In 1975 he appeared in one instalment of the BBC TV series Quiller. He played Sir Andrew Kilbrane, alongside Michael Jayston as Quiller, in an episode called "Target North", which involved the death of a government minister. He also took the part of Rob Dow in the BBC's Play of the Month series on 2 November 1975, in an adaptation of J. M. Barrie's play The Little Minister, in which he co-starred with Helen Mirren and Ian Ogilvy.

Simpson had a feature part in "Happy New Year, Some Say", a 1976 episode of the North East England drama When the Boat Comes In, playing Sandy Lewis.

Simpson then made a complete series of The Mackinnons, taking the starring role of Donald, vet and head of the Mackinnon family, who live in the Scottish Highlands, and feel threatened by the influx of new people with new lifestyles into their community. "Whose Side Are You On?" was the first instalment of 13. Only one series was made.

In 1977–78 Simpson appeared on stage at the Bradford Alhambra Theatre in the pantomime Cinderella, alongside Charlie Drake and Dora Bryan. And in 1978, Simpson played Professor Edmund Bartlett in "The Imprudent Professor", an episode of Return of the Saint, which starred Ian Ogilvy as Simon Templar.

He next travelled to France and West Germany to shoot the 1979 television mini-series Kidnapped, a co-production between HTV in England, Technisonor of France and Tele-München of Germany. Simpson played James of the Glens.

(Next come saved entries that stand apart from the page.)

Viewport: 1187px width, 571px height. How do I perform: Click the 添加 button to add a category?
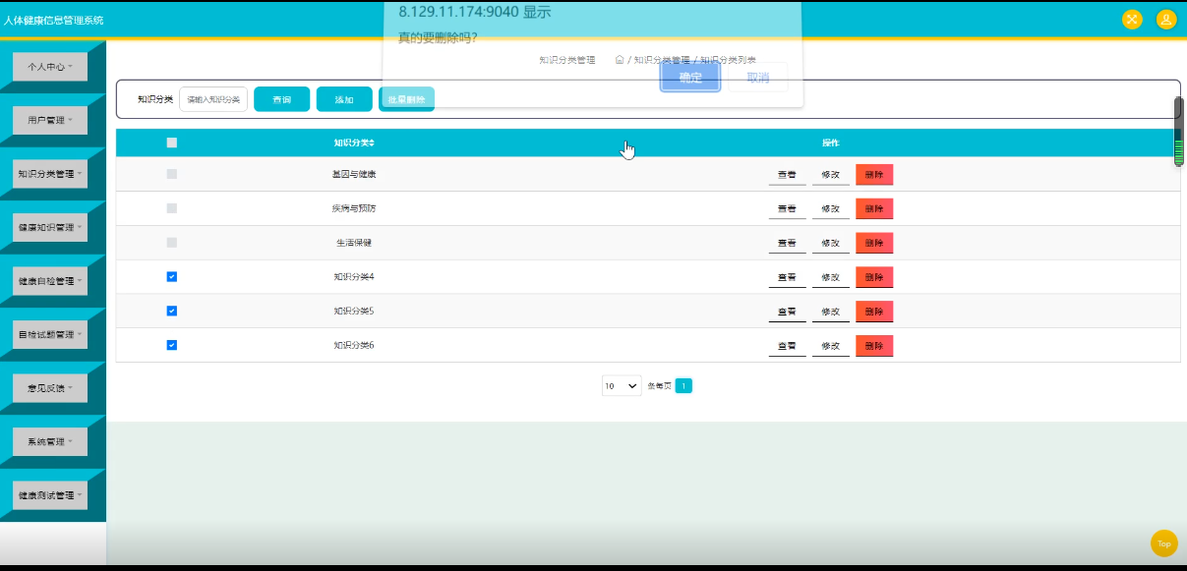[343, 98]
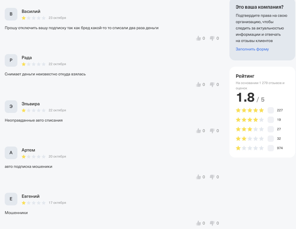The image size is (296, 229).
Task: Enable the three-star rating filter
Action: (271, 129)
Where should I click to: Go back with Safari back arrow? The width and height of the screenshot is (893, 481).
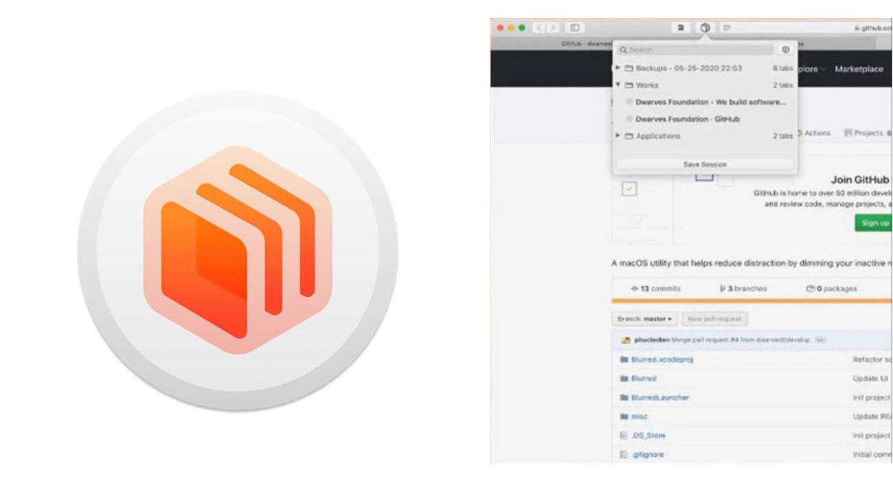pyautogui.click(x=539, y=27)
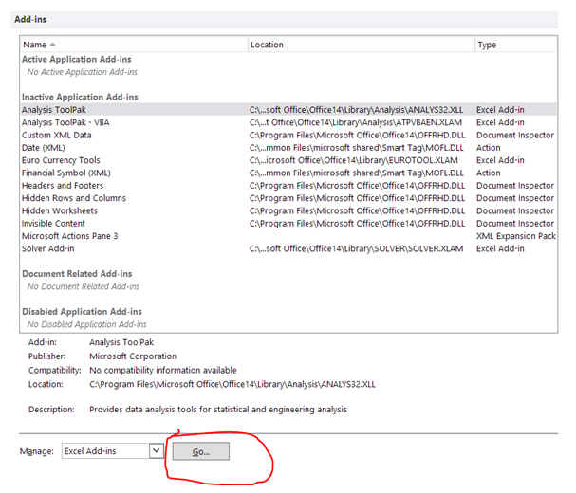Select the Custom XML Data entry
Image resolution: width=576 pixels, height=493 pixels.
pyautogui.click(x=57, y=136)
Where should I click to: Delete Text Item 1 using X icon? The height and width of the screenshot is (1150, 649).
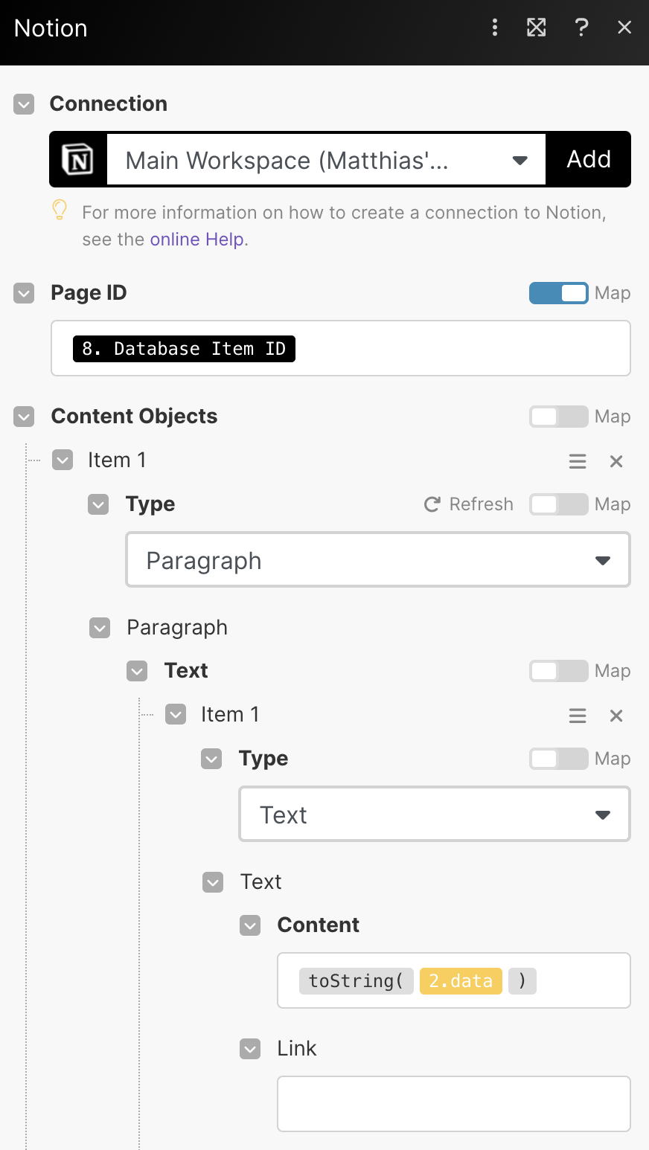[616, 716]
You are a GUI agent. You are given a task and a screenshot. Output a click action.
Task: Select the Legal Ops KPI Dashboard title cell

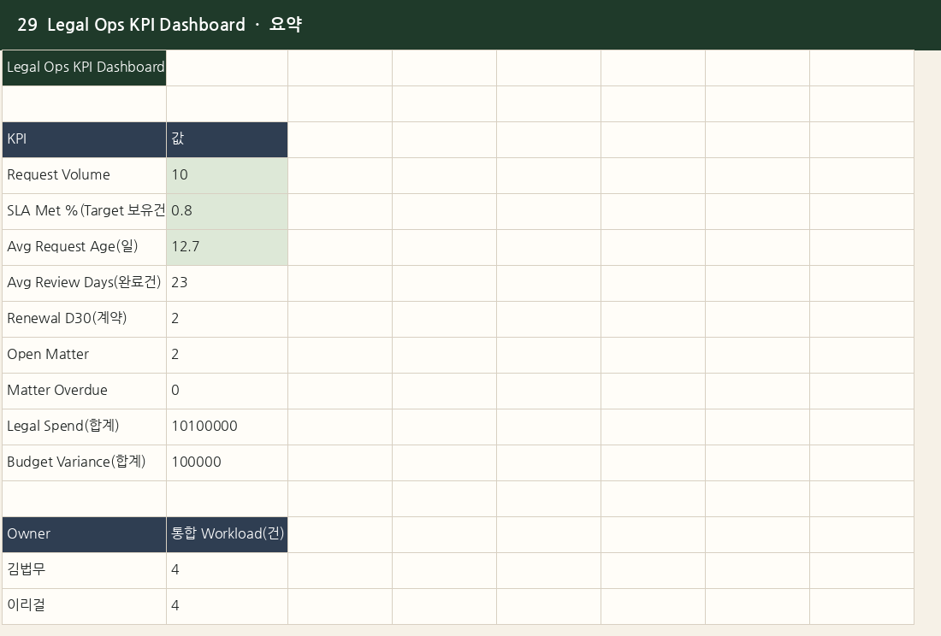click(x=84, y=68)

In 1980 he was one of the stars who took part in the ITV variety show performed in front of Princess Margaret, Night of One Hundred Stars, hosted by Terry Wogan. Later that year, he appeared as Dr. Hugh McFarlane in the Yorkshire Television series The Good Companions, a "very unusual musical comedy drama" based on the novel by J. B. Priestley, adapted by Alan Plater.

Given his history of heart problems, it is perhaps not surprising that Simpson became less busy around this time. He contributed less to television drama, and more to factual subjects, introducing the TV coverage of the British Open Golf Championship at Royal Troon in 1982, with Peter Alliss, and presenting "Leadership Matters", a middle management corporate video on behalf of The Industrial Society in 1984.

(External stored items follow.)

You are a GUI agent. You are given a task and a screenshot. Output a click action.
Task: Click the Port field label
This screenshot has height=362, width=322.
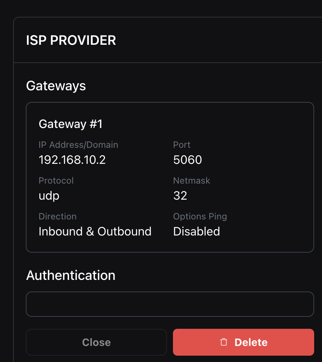click(x=182, y=145)
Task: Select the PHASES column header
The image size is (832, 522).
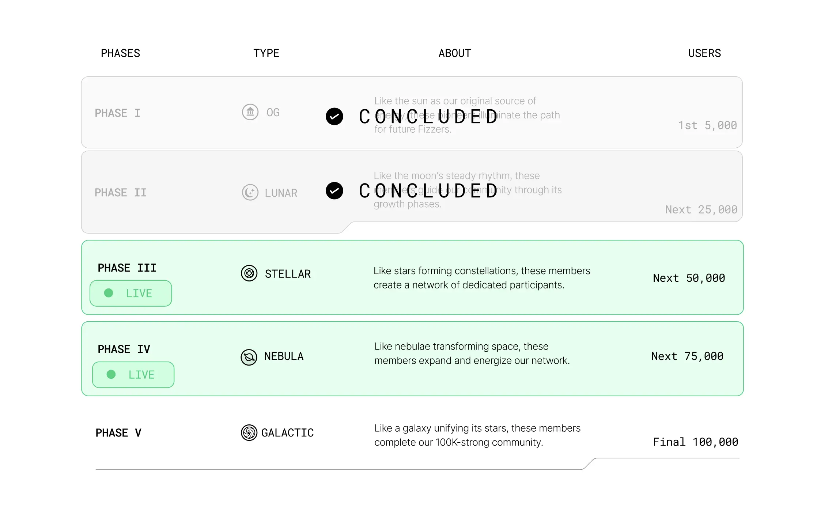Action: tap(120, 53)
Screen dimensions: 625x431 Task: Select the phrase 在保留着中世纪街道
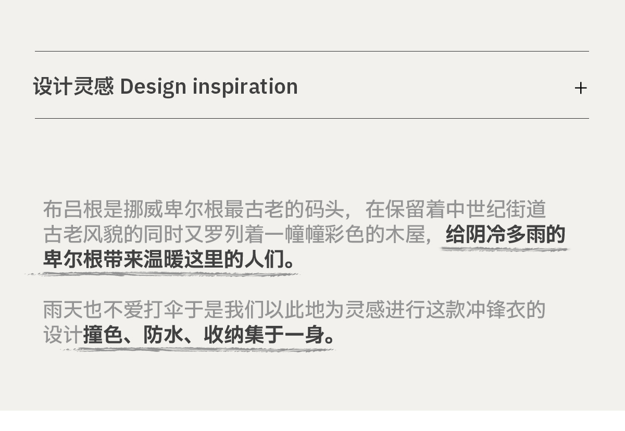tap(455, 210)
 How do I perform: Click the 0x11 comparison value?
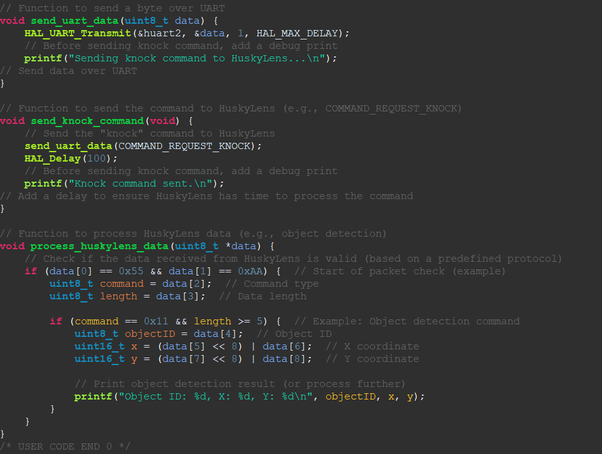pyautogui.click(x=156, y=321)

His final contributions to the performance side of television were 1983's Tyne Tees Television production, Andy Robson: Lost and Found, as Dr. George McKenzie; then in 1984 the Scottish Television docu-drama Scotland's Story: Mary and an End to the French Connection, playing John Knox; and one more, made in 1986, which he did not live to watch.

His role as a driver's boss in the TV drama, Shoot for the Sun, was aired posthumously, on 16 March 1987.

==Personal life==
Bill Simpson was born in Dunure, Ayrshire, one of 5 children (2 girls, 3 boys, of whom he was the youngest). His father was an accountant who worked in Ayr, and his mother was a farmer's daughter. He spent every childhood holiday on his grandfather's farm.

He attended Ayr Academy and was raised an Ayr United fan, attending "every second Saturday" with his father and his brothers.

On 24 July 1965 Simpson married the actress Mary Miller in Callander, near Menteith. The couple bought a house called Tamavoid there. They divorced four years later, having had no children. He married Tracy Reed, with whom he had two children. The couple divorced in 1982.

Simpson died on 21 December 1986, at the age of 55, in Mauchline, East Ayrshire.